Does anger imply unforgiveness? This morning I think I have uncovered a belief that might be part of my obstacle with expressing anger, coming from my discomfort of having anger to begin with. I want to be healthy with my feelings and emotions, allowing myself to feel anger rather than default to pain and crying. Interrupting that cycle is not easy, but I’m willing to do what I need to do to get to the other side of this.
I wasn’t overjoyed over my assignment to list the things that I am angry about concerning my brother David, but I did embrace the possibility that I could get clarity and become released from the pain cycle I experience so regularly. I shared with my mother some of the things that were discussed at therapy yesterday, in particular about the relationship with David and my struggle with anger. She brought up that I needed to forgive and be released from the resentment (something along those lines). Now I’m experiencing something that I hadn't anticipated – anger over not being allowed to have my anger without something else attached to it. Right now, I have this sense that I have to be justified in my anger: that anger is bad unless there is something righteous about it. I am feeling defensive about having anger, yet wanting to express it. Even further, I am aware of wanting to be validated for the work around anger and how difficult it has been for me to do this. There is a lot of young Sara in this, I see.
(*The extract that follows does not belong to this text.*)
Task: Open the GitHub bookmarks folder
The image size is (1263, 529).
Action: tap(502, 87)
The interesting part is how this issue of anger has tapped into an anger source. Why do I feel so compelled to dismiss my anger? Why do I not feel comfortable being angry? Why does forgiveness have to be attached to my anger? Can’t I just be angry without being offended and resentful and justified? I am angry that the issue of anger was so huge that I couldn't (wouldn't?) be angry for myself. Instead, it was expected that I be compliant, respectful, helpful, agreeable, pleasant, happy, trusting, dependable. There wasn't any room for anger. I've bought into this thinking, or perhaps I created it. I just know that being angry doesn't come easily unless it is in defense of someone else. Then it comes rather quickly.
So today I press inward with intention and tenacity to feel what I don’t want to feel. I strap on my recovery cloak and mentally go to places that are difficult to remember. I do this because I love myself enough to believe there is a happier life on the other side of this pain. I trust the process even though I want to run, hide, medicate, and otherwise become numb to all of this. I grow tired of this work but I continue on with determination.
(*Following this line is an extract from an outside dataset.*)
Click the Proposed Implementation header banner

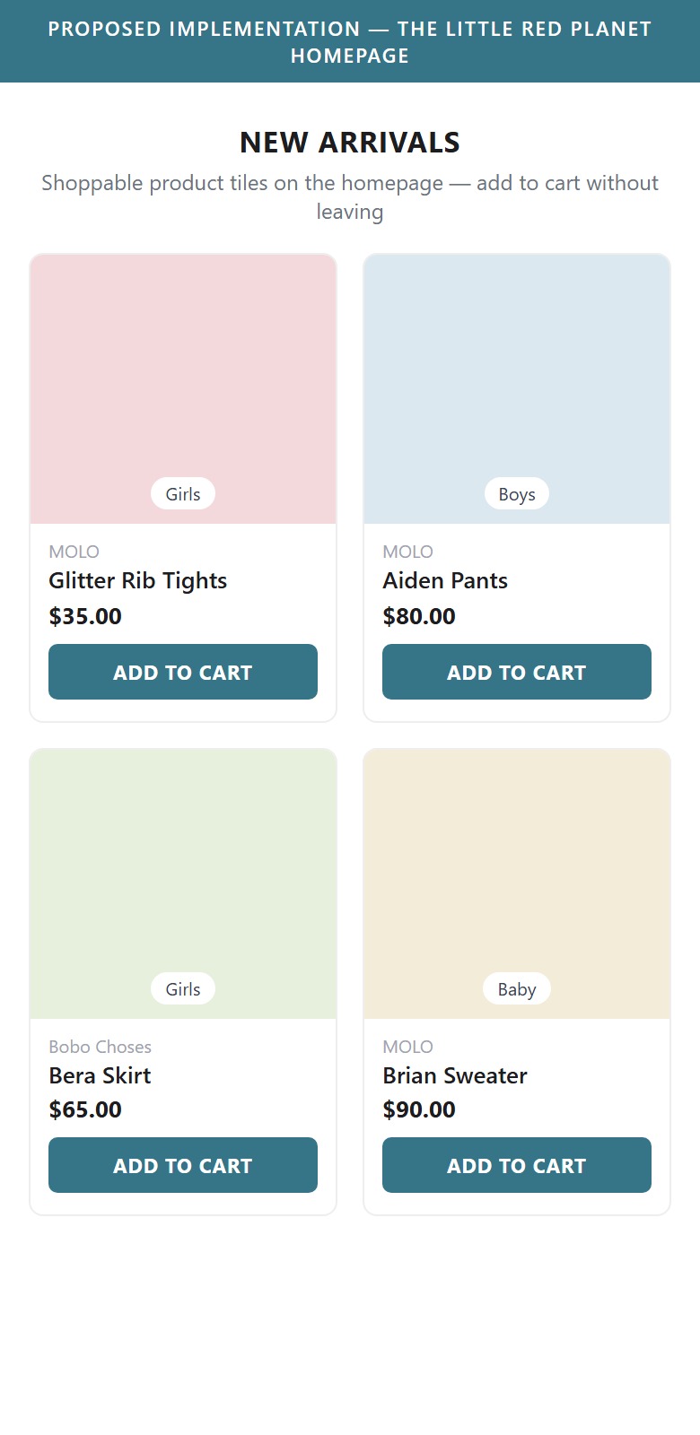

I think I was the “hero” of the family. I recall being asked about the roles we each take on in our family of origin. It just seems apparent that as the middle child, the girl, the compliant one, the pleaser…I was the hero (rather than the clown, the scapegoat, etc). So when I hear in my head, “Sara, what’s your problem? You don’t have to be so angry about it.” I wonder what was that about? What am I really feeling? Where do I go with that anger?
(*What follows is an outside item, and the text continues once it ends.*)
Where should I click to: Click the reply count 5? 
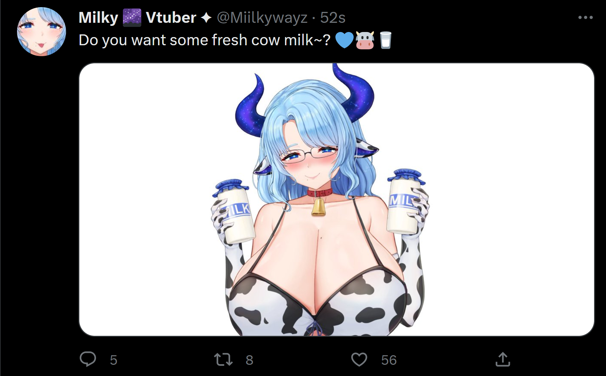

When Eric felt anger, he got angry. Or least he did often enough that I remember it very vividly. When he was done being angry he reappeared in his charming manner, quickly returning to the family fold most notably to my mother’s good graces. His anger was attributed to his maleness and his genealogy. When I got angry, it wasn't the same. I felt the disapproval which usually resulted in my going to my room, crying, and feeling alone as if I had done something wrong, ushering in guilt and shame.
I’m being told that I need to feel my anger, yet it is so hard to access. And when I do, it is deeply painful. Attached to experiencing that painful anger is the fear of what happens when I do, meaning I associate there being rejection, loneliness, guilt, and shame. So that pretty much covers it…anger carries with it all of the other feelings: pain, fear, loneliness, guilt, shame.
I think I have to be with this for a while. Fortunately, The Healing Lane offers some good views and some helpful tools.